O juiz e professor Alexandre Morais da Rosa tomou posse como desembargador do Tribunal de Justiça de Santa Catarina após promoção pelo critério de antiguidade. Com 27 anos de carreira, ele consolida uma trajetória marcada pela dedicação ao Direito, intensa produção acadêmica e superação pessoal.
Natural de Florianópolis, Alexandre formou-se em Direito pela Universidade Federal de Santa Catarina em 1997. É mestre pela mesma instituição e doutor pela Universidade Federal do Paraná.

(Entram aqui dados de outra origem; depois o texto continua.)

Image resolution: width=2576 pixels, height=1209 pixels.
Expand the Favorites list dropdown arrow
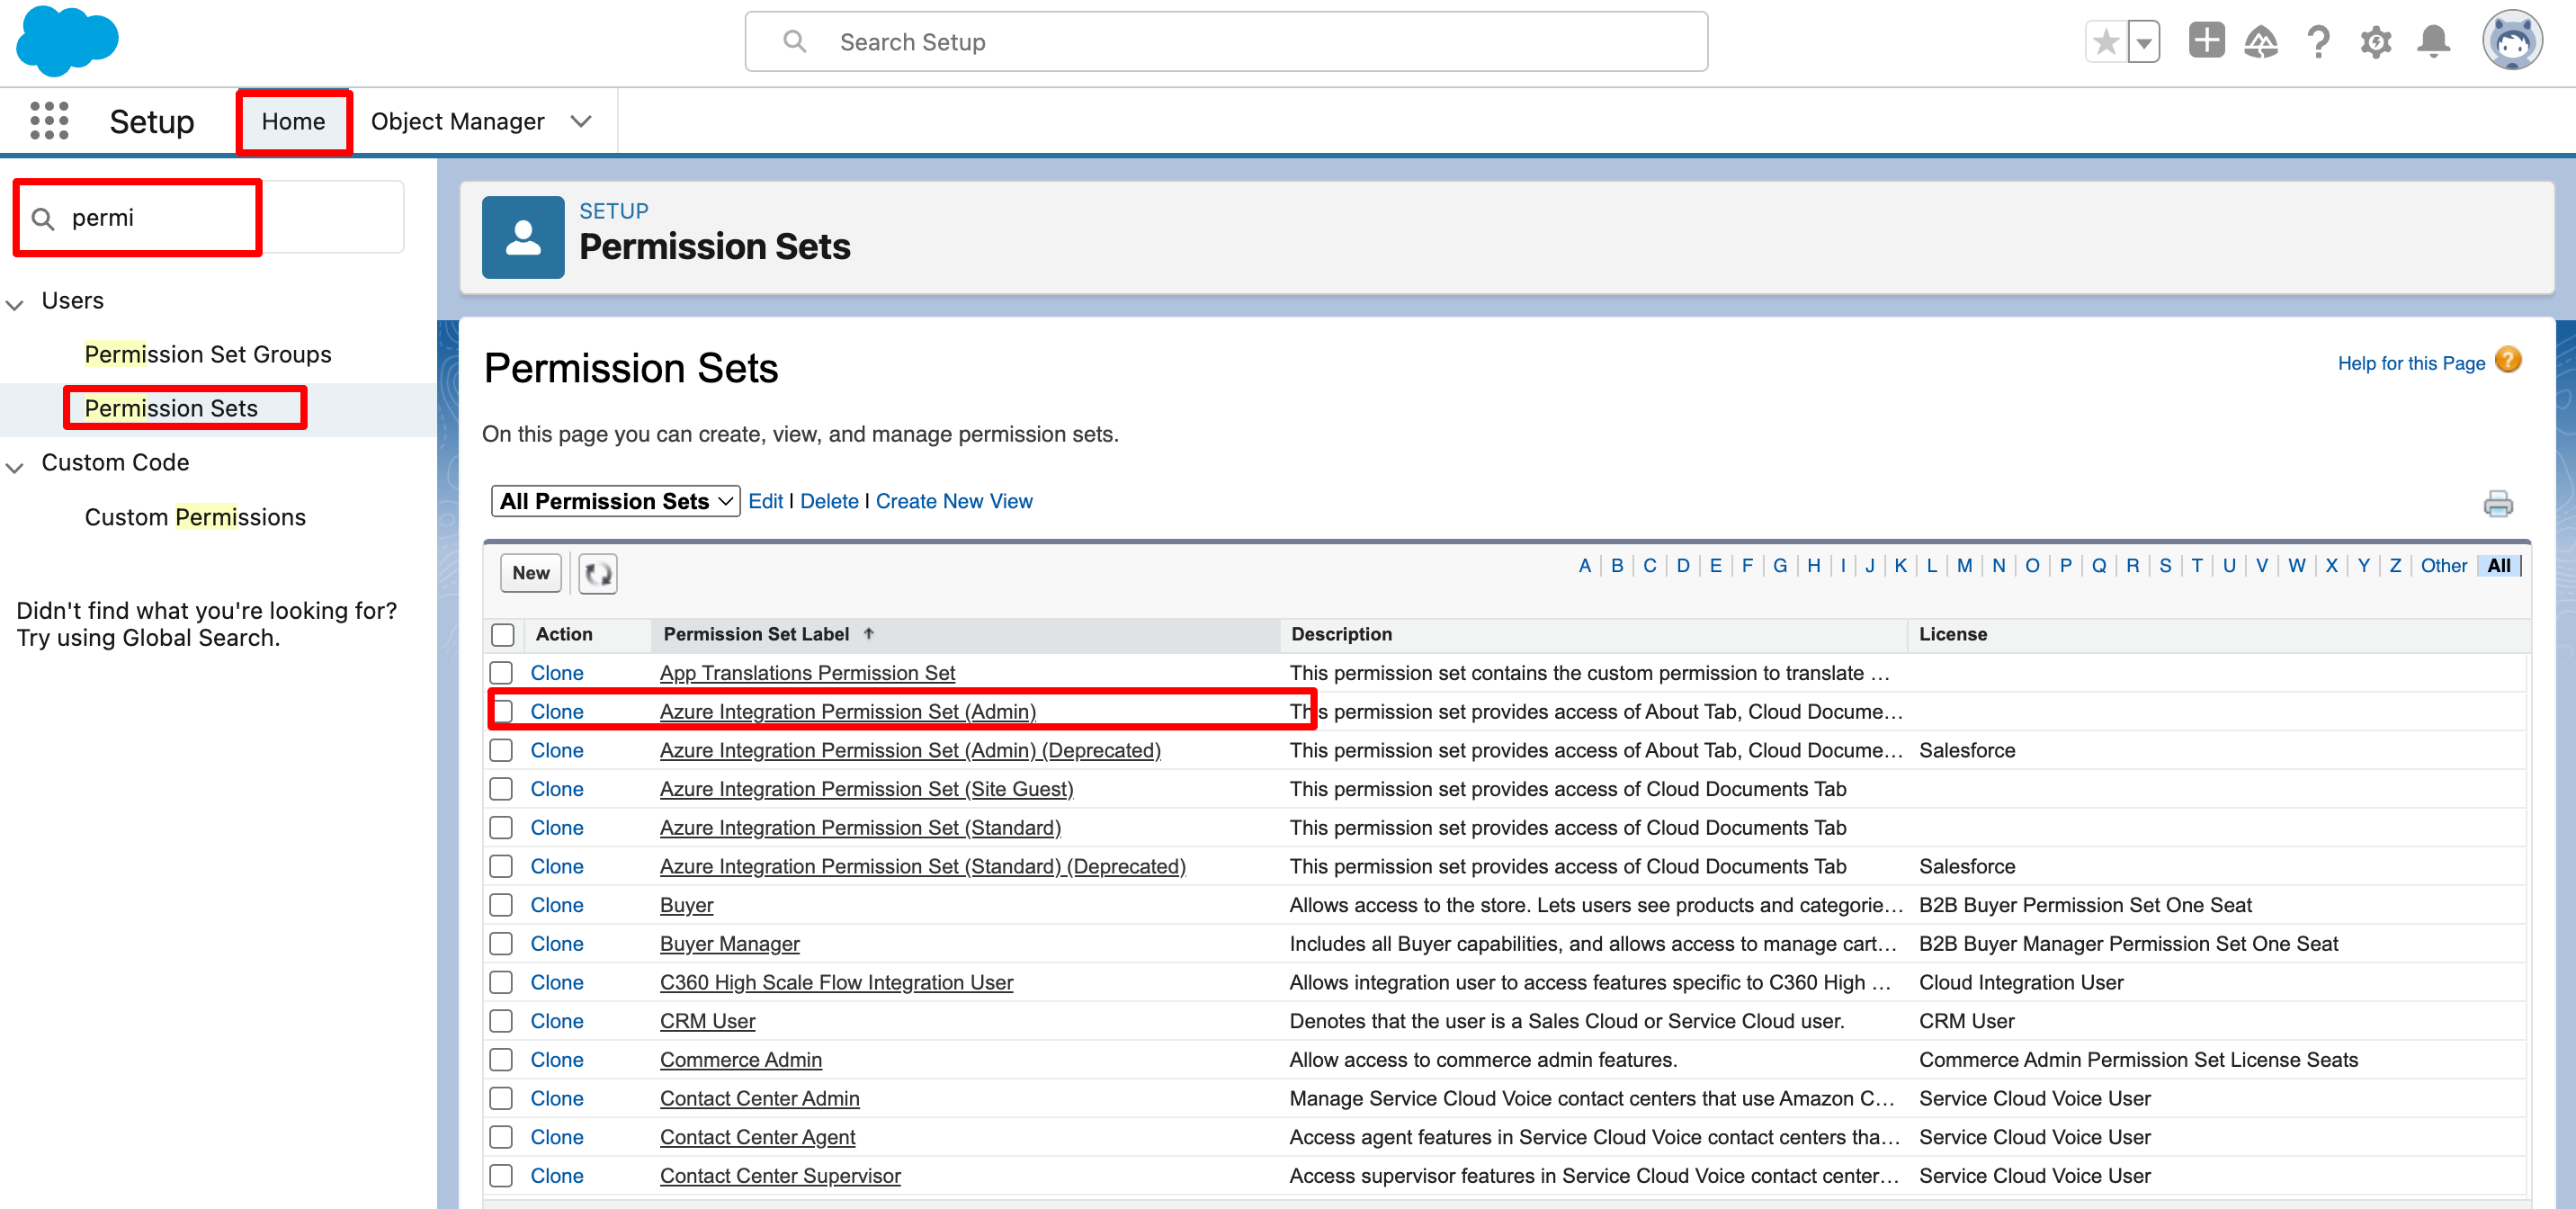(x=2143, y=42)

Aos 24 anos, conquistou o primeiro lugar no concurso para juiz estadual em Santa Catarina, dando início a uma carreira de destaque no Judiciário.
Ao longo de sua trajetória, atuou em diversas comarcas, foi juiz da Vara da Infância e Juventude em Joinville, integrou a 3ª Turma Recursal e, em 2023, passou a atuar no segundo grau. Também exerceu a função de juiz auxiliar do ministro Gilmar Mendes no Supremo Tribunal Federal, participando de julgamentos relevantes na área criminal.
Diagnóstico na vida adulta
Em 2021, aos 47 anos, Alexandre recebeu o diagnóstico de Transtorno do Espectro Autista (TEA), nível 1 de suporte, além de altas habilidades. Segundo ele, o reconhecimento trouxe maior clareza sobre sua própria trajetória pessoal e profissional.
“Eu consegui entender melhor as minhas limitações e também minhas potencialidades. Isso me ajudou a reorganizar minha forma de lidar com o trabalho e com as pessoas”, afirmou.
Durante a adolescência, enfrentou dificuldades de interação social e relembra que evitava se destacar excessivamente para não sofrer hostilidade. Atualmente, utiliza o cordão de identificação do autismo no ambiente profissional e defende mais inclusão e conscientização no meio jurídico.
“Ninguém é melhor ou pior por ser autista ou neurotípico. Temos todos a mesma dignidade”, destacou.
Carreira acadêmica e reconhecimento
Além da magistratura, Alexandre Morais da Rosa é professor universitário e autor de diversas obras jurídicas, com forte atuação no campo do processo penal. Sua trajetória reúne sólida formação acadêmica, rigor técnico e compromisso com a jurisdição.
A posse como desembargador do TJSC representa não apenas um avanço profissional, mas também um marco de representatividade, inclusão e superação dentro do sistema de Justiça brasileiro.